Description of the task: Give back the entries in full, exactly as they are written.

Dataset records
--- START ---

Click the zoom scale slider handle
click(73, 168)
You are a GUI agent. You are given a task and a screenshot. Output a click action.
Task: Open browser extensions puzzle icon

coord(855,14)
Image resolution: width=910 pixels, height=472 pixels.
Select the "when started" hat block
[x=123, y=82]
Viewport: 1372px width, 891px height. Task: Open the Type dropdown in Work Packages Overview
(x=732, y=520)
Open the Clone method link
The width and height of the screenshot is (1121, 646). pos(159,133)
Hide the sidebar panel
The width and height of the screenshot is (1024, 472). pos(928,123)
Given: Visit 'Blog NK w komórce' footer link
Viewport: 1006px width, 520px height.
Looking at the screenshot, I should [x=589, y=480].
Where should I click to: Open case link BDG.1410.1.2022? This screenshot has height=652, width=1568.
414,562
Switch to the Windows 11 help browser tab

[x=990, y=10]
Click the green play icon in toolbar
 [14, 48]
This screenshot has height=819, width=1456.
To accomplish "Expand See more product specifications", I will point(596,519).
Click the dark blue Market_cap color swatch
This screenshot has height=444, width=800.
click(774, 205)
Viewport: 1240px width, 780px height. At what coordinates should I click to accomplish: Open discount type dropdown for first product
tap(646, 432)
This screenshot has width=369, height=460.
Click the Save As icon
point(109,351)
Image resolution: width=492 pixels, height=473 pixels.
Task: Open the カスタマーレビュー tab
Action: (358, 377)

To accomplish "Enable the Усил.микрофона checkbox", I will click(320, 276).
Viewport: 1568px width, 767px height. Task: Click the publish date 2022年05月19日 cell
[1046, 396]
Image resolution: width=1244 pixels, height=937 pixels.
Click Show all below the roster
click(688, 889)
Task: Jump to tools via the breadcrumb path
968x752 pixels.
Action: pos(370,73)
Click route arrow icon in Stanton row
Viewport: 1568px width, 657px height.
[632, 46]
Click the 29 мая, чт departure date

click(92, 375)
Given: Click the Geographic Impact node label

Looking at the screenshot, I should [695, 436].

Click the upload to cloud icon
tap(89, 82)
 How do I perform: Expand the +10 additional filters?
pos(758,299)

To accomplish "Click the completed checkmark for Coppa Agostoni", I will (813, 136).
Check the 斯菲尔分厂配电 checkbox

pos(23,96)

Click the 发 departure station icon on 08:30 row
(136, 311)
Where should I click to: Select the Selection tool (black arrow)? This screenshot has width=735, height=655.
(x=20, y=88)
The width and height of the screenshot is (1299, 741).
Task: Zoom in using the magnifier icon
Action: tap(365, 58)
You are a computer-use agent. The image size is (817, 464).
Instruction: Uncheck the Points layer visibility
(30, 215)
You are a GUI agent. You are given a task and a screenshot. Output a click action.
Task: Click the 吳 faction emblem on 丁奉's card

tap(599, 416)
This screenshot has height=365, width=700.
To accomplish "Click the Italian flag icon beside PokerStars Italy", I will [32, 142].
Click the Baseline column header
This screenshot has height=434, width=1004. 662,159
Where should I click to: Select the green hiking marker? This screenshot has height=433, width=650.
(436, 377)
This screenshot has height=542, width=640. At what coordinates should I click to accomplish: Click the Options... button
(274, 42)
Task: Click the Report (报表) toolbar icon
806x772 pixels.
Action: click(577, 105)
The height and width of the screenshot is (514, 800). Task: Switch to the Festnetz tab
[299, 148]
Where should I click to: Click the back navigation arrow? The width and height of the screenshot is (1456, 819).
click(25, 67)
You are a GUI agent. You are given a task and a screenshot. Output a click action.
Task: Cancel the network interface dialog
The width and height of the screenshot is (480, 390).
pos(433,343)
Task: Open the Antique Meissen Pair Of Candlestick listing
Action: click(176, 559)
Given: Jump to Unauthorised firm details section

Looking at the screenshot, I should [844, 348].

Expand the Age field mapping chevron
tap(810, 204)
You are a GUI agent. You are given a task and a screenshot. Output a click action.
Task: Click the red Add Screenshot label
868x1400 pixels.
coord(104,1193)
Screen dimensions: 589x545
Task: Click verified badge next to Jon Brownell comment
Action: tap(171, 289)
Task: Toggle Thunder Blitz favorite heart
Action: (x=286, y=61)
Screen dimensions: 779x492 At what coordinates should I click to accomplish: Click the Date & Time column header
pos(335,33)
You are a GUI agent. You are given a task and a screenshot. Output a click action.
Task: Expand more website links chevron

--- END ---

Response:
Click the zoom scale slider handle
click(73, 168)
You are a GUI agent. You are given a task and a screenshot. Output a click action.
Task: Open browser extensions puzzle icon

coord(855,14)
Image resolution: width=910 pixels, height=472 pixels.
Select the "when started" hat block
[x=123, y=82]
Viewport: 1372px width, 891px height. Task: Open the Type dropdown in Work Packages Overview
(x=732, y=520)
Open the Clone method link
The width and height of the screenshot is (1121, 646). pos(159,133)
Hide the sidebar panel
The width and height of the screenshot is (1024, 472). pos(928,123)
Given: Visit 'Blog NK w komórce' footer link
Viewport: 1006px width, 520px height.
Looking at the screenshot, I should [x=589, y=480].
Where should I click to: Open case link BDG.1410.1.2022? This screenshot has height=652, width=1568.
414,562
Switch to the Windows 11 help browser tab

[x=990, y=10]
Click the green play icon in toolbar
 [14, 48]
This screenshot has height=819, width=1456.
To accomplish "Expand See more product specifications", I will point(596,519).
Click the dark blue Market_cap color swatch
This screenshot has height=444, width=800.
click(774, 205)
Viewport: 1240px width, 780px height. At what coordinates should I click to accomplish: Open discount type dropdown for first product
tap(646, 432)
This screenshot has width=369, height=460.
Click the Save As icon
point(109,351)
Image resolution: width=492 pixels, height=473 pixels.
Task: Open the カスタマーレビュー tab
Action: (358, 377)

To accomplish "Enable the Усил.микрофона checkbox", I will click(320, 276).
Viewport: 1568px width, 767px height. Task: Click the publish date 2022年05月19日 cell
[1046, 396]
Image resolution: width=1244 pixels, height=937 pixels.
Click Show all below the roster
click(688, 889)
Task: Jump to tools via the breadcrumb path
968x752 pixels.
Action: pos(370,73)
Click route arrow icon in Stanton row
Viewport: 1568px width, 657px height.
[632, 46]
Click the 29 мая, чт departure date

click(92, 375)
Given: Click the Geographic Impact node label

Looking at the screenshot, I should [695, 436].

Click the upload to cloud icon
tap(89, 82)
 How do I perform: Expand the +10 additional filters?
pos(758,299)

To accomplish "Click the completed checkmark for Coppa Agostoni", I will (813, 136).
Check the 斯菲尔分厂配电 checkbox

pos(23,96)

Click the 发 departure station icon on 08:30 row
(136, 311)
Where should I click to: Select the Selection tool (black arrow)? This screenshot has width=735, height=655.
(x=20, y=88)
The width and height of the screenshot is (1299, 741).
Task: Zoom in using the magnifier icon
Action: tap(365, 58)
You are a computer-use agent. The image size is (817, 464).
Instruction: Uncheck the Points layer visibility
(30, 215)
You are a GUI agent. You are given a task and a screenshot. Output a click action.
Task: Click the 吳 faction emblem on 丁奉's card

tap(599, 416)
This screenshot has height=365, width=700.
To accomplish "Click the Italian flag icon beside PokerStars Italy", I will [32, 142].
Click the Baseline column header
This screenshot has height=434, width=1004. 662,159
Where should I click to: Select the green hiking marker? This screenshot has height=433, width=650.
(436, 377)
This screenshot has height=542, width=640. At what coordinates should I click to accomplish: Click the Options... button
(274, 42)
Task: Click the Report (报表) toolbar icon
806x772 pixels.
Action: click(577, 105)
The height and width of the screenshot is (514, 800). Task: Switch to the Festnetz tab
[299, 148]
Where should I click to: Click the back navigation arrow? The width and height of the screenshot is (1456, 819).
click(25, 67)
You are a GUI agent. You are given a task and a screenshot. Output a click action.
Task: Cancel the network interface dialog
The width and height of the screenshot is (480, 390).
pos(433,343)
Task: Open the Antique Meissen Pair Of Candlestick listing
Action: click(176, 559)
Given: Jump to Unauthorised firm details section

Looking at the screenshot, I should [844, 348].

Expand the Age field mapping chevron
tap(810, 204)
You are a GUI agent. You are given a task and a screenshot. Output a click action.
Task: Click the red Add Screenshot label
868x1400 pixels.
coord(104,1193)
Screen dimensions: 589x545
Task: Click verified badge next to Jon Brownell comment
Action: tap(171, 289)
Task: Toggle Thunder Blitz favorite heart
Action: (x=286, y=61)
Screen dimensions: 779x492 At what coordinates should I click to accomplish: Click the Date & Time column header
pos(335,33)
You are a GUI agent. You are given a task and a screenshot. Output a click action.
Task: Expand more website links chevron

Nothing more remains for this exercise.